Ciudad de México, 11 de junio de 2026. México comenzó con el pie derecho su participación en la Copa Mundial de la FIFA 2026 al derrotar 2-0 a Sudáfrica en el partido inaugural disputado en el histórico Estadio Azteca ("Estadio Ciudad de México", para control de la FIFA) escenario que volvió a colocarse en el centro de la atención mundial.
Ante cerca de 80 mil aficionados, el conjunto dirigido por Javier Aguirre cumplió con las expectativas y entregó una actuación, si no convincente, le alcanzó para sumar sus primeros tres puntos del torneo.
La jornada comenzó mucho antes del silbatazo inicial. Una ceremonia llena de música, color y simbolismo dio la bienvenida al torneo más grande en la historia de las Copas del Mundo.
Con las tribunas repletas y un ambiente de fiesta, el balón comenzó a rodar y México se paralizó.
Apenas transcurrían poco más de ocho minutos cuando llegó el primer grito de gol del Mundial.
Julián Quiñones aprovechó una equivocación de la zaga sudafricana, recuperó la pelota y definió para colocar el 1-0. El estadio explotó en júbilo mientras el delantero mexicano escribía su nombre en la historia al marcar el primer tanto de la Copa del Mundo 2026.
Con la ventaja, el Tricolor controló gran parte del encuentro. Sudáfrica intentó reaccionar, pero encontró dificultades para generar peligro real.
México manejó la posesión, presionó en zonas clave y mostró orden defensivo para impedir que los africanos encontraran espacios.
El segundo tiempo mantuvo la misma tendencia. Los sudafricanos adelantaron líneas en busca del empate, pero dejaron espacios que México supo aprovechar.

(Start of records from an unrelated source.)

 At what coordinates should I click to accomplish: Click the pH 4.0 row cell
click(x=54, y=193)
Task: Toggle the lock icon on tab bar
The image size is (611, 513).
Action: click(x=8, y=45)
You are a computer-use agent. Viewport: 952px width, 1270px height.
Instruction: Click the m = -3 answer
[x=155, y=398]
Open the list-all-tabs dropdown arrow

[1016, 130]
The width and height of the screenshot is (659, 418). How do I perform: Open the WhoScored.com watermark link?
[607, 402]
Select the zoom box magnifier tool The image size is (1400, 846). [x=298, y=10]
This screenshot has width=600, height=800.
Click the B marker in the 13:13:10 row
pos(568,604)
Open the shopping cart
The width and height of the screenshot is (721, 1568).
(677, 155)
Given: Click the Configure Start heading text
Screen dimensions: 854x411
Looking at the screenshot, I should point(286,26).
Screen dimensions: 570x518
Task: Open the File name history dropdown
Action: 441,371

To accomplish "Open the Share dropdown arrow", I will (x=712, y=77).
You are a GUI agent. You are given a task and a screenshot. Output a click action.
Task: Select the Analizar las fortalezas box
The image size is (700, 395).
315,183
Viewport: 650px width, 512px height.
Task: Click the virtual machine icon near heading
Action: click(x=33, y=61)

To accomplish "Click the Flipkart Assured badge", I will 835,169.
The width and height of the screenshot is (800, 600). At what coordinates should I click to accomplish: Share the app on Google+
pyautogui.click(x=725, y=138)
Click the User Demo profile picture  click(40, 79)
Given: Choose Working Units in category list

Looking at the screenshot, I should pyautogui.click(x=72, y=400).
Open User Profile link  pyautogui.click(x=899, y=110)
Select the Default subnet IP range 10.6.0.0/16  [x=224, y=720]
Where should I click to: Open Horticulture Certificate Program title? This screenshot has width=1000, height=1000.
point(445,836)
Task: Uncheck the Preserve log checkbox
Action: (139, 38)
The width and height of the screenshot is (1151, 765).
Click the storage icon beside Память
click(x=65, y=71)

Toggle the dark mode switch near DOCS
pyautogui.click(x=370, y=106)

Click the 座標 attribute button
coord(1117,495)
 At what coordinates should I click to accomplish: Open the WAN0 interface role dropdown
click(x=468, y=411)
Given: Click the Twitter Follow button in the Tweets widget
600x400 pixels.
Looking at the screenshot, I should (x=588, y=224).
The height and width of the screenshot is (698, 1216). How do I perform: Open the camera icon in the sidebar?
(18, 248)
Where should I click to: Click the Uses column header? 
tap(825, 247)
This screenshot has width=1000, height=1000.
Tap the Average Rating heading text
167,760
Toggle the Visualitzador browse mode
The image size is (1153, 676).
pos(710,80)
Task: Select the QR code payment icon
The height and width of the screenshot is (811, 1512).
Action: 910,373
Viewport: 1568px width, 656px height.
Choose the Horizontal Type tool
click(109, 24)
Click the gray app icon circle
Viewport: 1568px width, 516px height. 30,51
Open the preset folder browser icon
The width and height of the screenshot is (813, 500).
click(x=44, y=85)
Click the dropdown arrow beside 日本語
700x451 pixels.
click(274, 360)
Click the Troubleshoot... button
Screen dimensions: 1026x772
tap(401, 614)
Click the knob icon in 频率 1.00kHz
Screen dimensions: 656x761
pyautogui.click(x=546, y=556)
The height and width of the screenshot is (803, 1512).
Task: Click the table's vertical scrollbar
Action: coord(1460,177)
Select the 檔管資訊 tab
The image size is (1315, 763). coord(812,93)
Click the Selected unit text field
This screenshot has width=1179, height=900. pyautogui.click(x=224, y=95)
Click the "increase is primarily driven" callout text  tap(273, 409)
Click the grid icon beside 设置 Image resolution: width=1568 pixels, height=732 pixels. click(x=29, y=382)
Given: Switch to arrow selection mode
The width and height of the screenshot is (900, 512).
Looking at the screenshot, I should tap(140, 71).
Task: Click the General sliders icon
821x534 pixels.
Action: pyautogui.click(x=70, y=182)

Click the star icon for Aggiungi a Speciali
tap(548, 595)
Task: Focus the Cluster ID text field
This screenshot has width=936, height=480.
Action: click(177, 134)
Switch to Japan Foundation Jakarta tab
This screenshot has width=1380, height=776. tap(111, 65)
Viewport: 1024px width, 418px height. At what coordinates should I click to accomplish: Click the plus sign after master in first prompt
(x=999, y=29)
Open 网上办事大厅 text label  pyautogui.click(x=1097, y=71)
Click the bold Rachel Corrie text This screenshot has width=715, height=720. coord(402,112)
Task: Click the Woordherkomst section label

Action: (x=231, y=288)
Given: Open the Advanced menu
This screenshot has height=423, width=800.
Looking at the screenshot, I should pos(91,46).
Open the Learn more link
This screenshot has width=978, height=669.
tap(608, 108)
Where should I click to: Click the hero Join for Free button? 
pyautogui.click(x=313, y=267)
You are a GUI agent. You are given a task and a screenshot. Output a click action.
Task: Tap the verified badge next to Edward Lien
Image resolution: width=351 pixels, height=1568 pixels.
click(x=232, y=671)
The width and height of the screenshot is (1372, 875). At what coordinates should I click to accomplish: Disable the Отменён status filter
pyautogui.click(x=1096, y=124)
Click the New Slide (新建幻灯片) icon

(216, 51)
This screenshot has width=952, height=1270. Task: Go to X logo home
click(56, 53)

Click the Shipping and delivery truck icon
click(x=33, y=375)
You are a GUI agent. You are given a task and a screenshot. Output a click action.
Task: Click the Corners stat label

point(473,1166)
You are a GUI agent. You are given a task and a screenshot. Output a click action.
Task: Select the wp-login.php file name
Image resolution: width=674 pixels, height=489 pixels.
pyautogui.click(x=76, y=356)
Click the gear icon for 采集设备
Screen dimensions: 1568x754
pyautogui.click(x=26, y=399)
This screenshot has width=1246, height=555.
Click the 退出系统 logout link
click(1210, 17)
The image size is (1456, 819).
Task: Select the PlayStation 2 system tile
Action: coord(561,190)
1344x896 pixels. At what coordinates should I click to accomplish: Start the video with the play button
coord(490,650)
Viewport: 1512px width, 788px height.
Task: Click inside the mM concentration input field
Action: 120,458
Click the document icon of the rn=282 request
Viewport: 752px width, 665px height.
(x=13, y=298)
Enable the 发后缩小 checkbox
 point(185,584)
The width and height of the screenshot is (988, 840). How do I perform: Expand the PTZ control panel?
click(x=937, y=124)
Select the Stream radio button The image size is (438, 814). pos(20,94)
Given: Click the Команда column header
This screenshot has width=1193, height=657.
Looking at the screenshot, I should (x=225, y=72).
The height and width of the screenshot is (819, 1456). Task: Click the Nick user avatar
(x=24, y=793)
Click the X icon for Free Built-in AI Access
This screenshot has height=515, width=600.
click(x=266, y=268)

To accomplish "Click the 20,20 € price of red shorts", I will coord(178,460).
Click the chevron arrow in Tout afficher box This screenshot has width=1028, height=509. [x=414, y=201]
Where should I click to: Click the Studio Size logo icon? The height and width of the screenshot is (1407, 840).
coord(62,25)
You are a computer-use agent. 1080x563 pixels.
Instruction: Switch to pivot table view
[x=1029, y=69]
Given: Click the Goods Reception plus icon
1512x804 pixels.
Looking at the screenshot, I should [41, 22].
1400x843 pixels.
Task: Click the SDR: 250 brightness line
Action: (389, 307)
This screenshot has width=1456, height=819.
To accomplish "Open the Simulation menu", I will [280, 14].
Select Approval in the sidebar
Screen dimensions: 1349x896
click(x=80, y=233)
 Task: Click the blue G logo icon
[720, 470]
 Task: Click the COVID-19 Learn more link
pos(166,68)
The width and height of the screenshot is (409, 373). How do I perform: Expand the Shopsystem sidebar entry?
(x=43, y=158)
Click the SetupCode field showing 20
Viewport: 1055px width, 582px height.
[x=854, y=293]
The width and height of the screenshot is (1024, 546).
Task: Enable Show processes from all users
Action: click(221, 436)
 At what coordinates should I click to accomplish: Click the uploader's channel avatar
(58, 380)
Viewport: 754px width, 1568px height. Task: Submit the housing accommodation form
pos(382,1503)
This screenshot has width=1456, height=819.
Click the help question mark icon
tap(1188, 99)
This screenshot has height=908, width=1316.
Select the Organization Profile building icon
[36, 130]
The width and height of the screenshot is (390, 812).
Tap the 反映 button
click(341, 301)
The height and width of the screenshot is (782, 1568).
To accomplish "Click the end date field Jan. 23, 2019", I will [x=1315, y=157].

Al minuto 66 apareció Raúl Jiménez para rematar de cabeza dentro del área y firmar el 2-0 que prácticamente sentenció el encuentro. El experimentado atacante celebró con la afición un gol que brindó tranquilidad al conjunto nacional y confirmó el control mexicano sobre el partido.
Los minutos finales estuvieron marcados por la intensidad. Sudáfrica sufrió la expulsión de dos de sus hombre. Poco después, México también recibió una expulsión y terminó con diez hombres debido a la tarjeta roja mostrada a César Montes en el tiempo de compensación.
A pesar de ello, el resultado ya no se movió.
Cuando el árbitro señaló el final, el festejo se apoderó de las tribunas, así como de los hogares, oficinas, bares y de las calles de México.
El Mundial 2026 ya está en marcha, y la Selección Mexicana dio el primer paso con una actuación seria, efectiva y respaldada por una afición que convirtió el estadio en una auténtica fiesta nacional.
Pudieron haber sido más goles, había oportunidad. Pero México cumplió al entregar un triunfo, así, simple.